Earlier this season, Dunning, 24, traveled to Baltimore from Oklahoma to visit his parents. As a gift, they took him to Camden Yards to see the Orioles play the Red Sox. It was his first major league game, Dunning said, a chance to do "one last fun thing" before reporting to Officer Candidate School at Fort Meade, S.D.

All it took that sunny May day was a moment of pure Manny Ramirez.

It began when Kevin Millar hit a sharp line drive to left field just short of the warning track. Ramirez ran under the ball, grabbed it and kept running to the wall, where he planted his cleats and reached into the stands. Dunning just happened to be sitting there in the first row watching Ramirez, his favorite player. Their hands met for a quick slap, then Ramirez wheeled around to fire the ball back to the infield to catch a runner at first base who had not tagged up.

The score sheet will always read 7-4-3. But that is because there is no baseball notation for a high-five double play.

"He just threw his hand up," Dunning said by phone this week. "Initially I thought he was going to do a Lambeau Leap or something like that.

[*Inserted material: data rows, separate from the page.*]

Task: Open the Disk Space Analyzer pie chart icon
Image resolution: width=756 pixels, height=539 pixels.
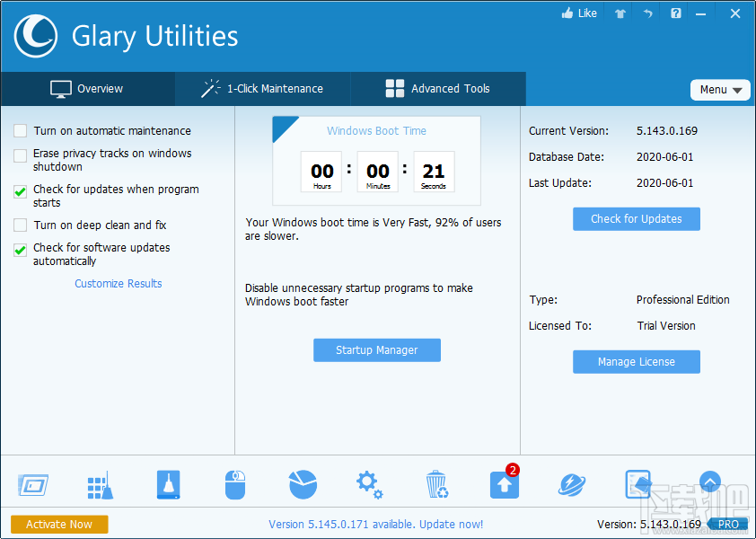Action: [303, 484]
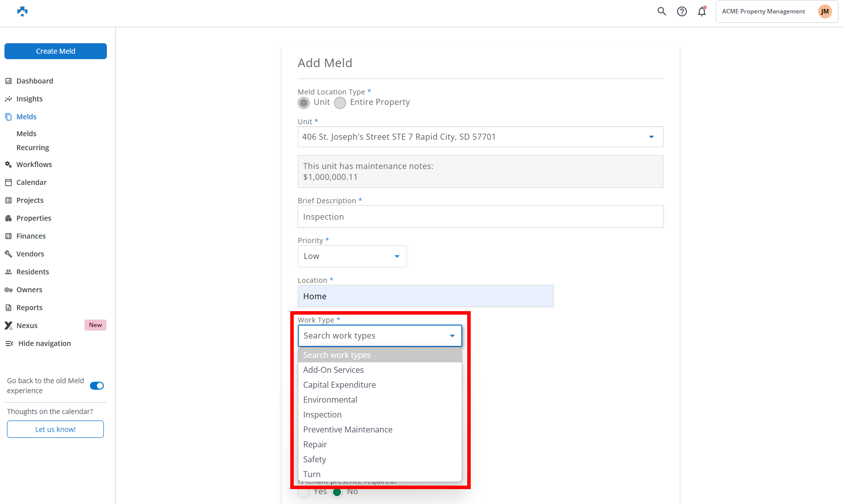
Task: Click the search magnifier icon in header
Action: tap(662, 11)
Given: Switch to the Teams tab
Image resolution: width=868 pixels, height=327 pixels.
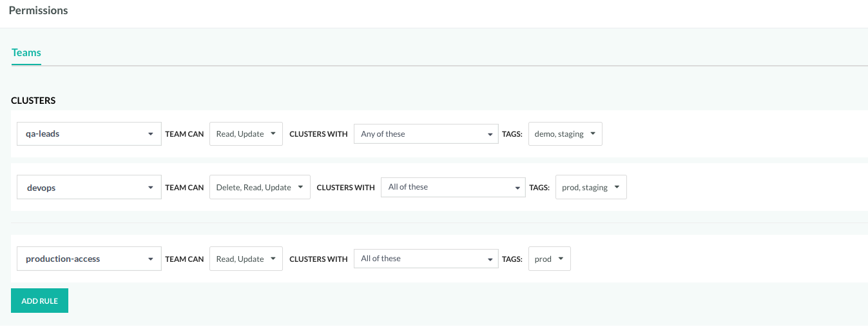Looking at the screenshot, I should (26, 53).
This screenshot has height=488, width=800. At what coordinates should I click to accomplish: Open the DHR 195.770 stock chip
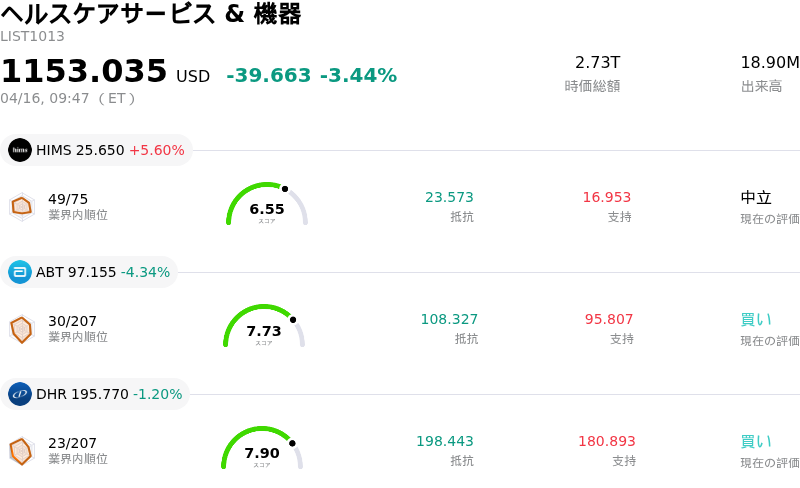pos(96,394)
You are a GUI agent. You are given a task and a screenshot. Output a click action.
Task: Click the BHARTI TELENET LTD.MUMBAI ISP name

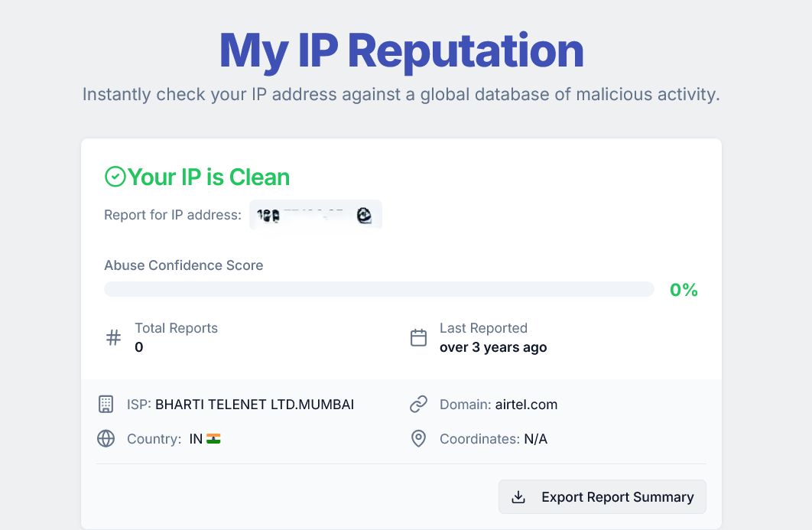(x=255, y=404)
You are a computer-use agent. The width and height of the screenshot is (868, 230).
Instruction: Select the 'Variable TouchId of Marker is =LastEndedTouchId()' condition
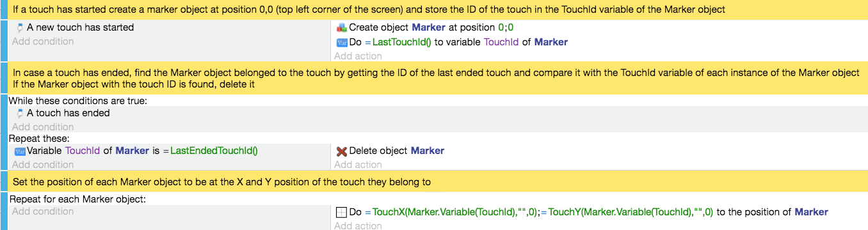[x=136, y=151]
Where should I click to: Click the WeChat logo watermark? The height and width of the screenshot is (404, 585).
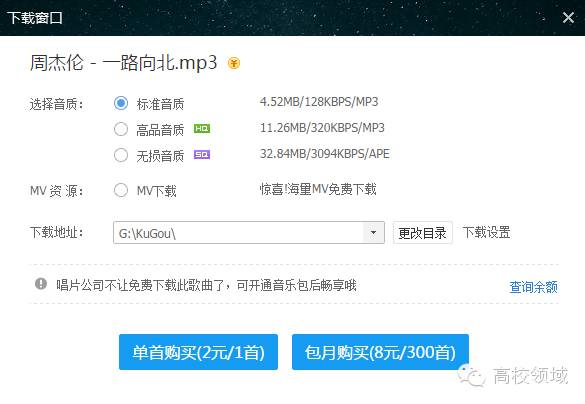coord(472,375)
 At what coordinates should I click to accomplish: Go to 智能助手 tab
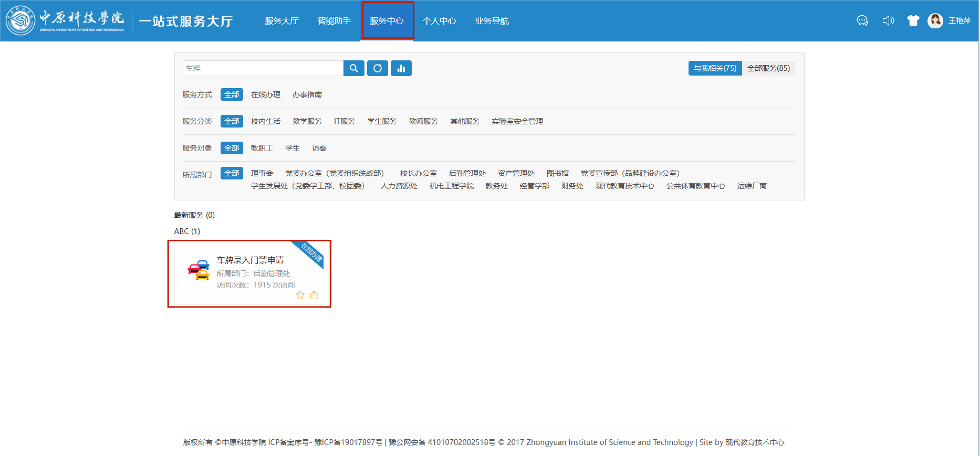pyautogui.click(x=334, y=20)
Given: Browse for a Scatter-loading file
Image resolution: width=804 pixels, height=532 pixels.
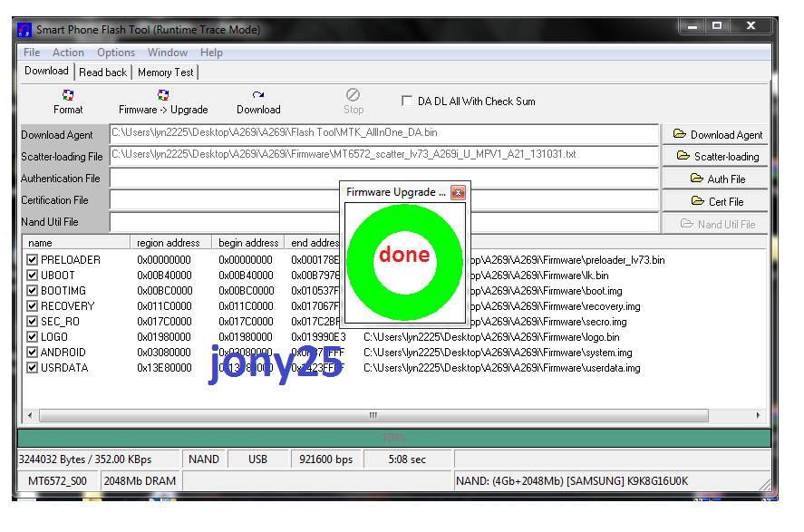Looking at the screenshot, I should pos(717,157).
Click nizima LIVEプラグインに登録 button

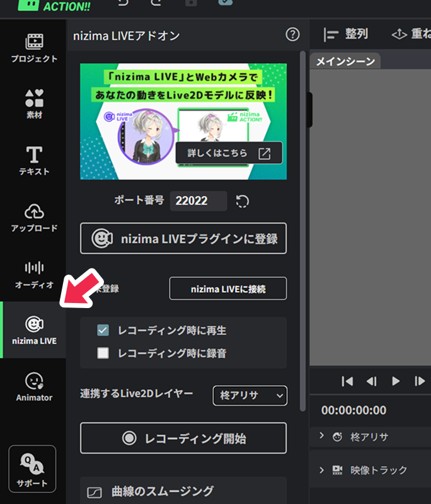183,238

So I reached out to try and pull him, and he ended up just slapping my hand instead, kind of like a low-five."

Surrounded by Orioles fans, Dunning did not make too much of it. It was only after some people next to him told him that the radio announcers were raving about the play that he realized he would probably be watching himself on the highlight reels that night.

Ramirez later told Boston reporters to ask the fan to write to him. A month later, Dunning did just that, promising to cast an All-Star ballot for the Red Sox slugger.

"It said, 'Thank you for putting me on ESPN,' " Ramirez told The Boston Herald last month.

Dunning said he hoped to be back in the same seats for Boston's next trip to Camden Yards in August. Then again, it might conflict with his commissioning as an officer in the Army National Guard, the beginning of six years of active duty. After that, he said, he did not know when he would get to see his beloved Red Sox again. He is likely to be deployed in Iraq or Afghanistan before they start spring training.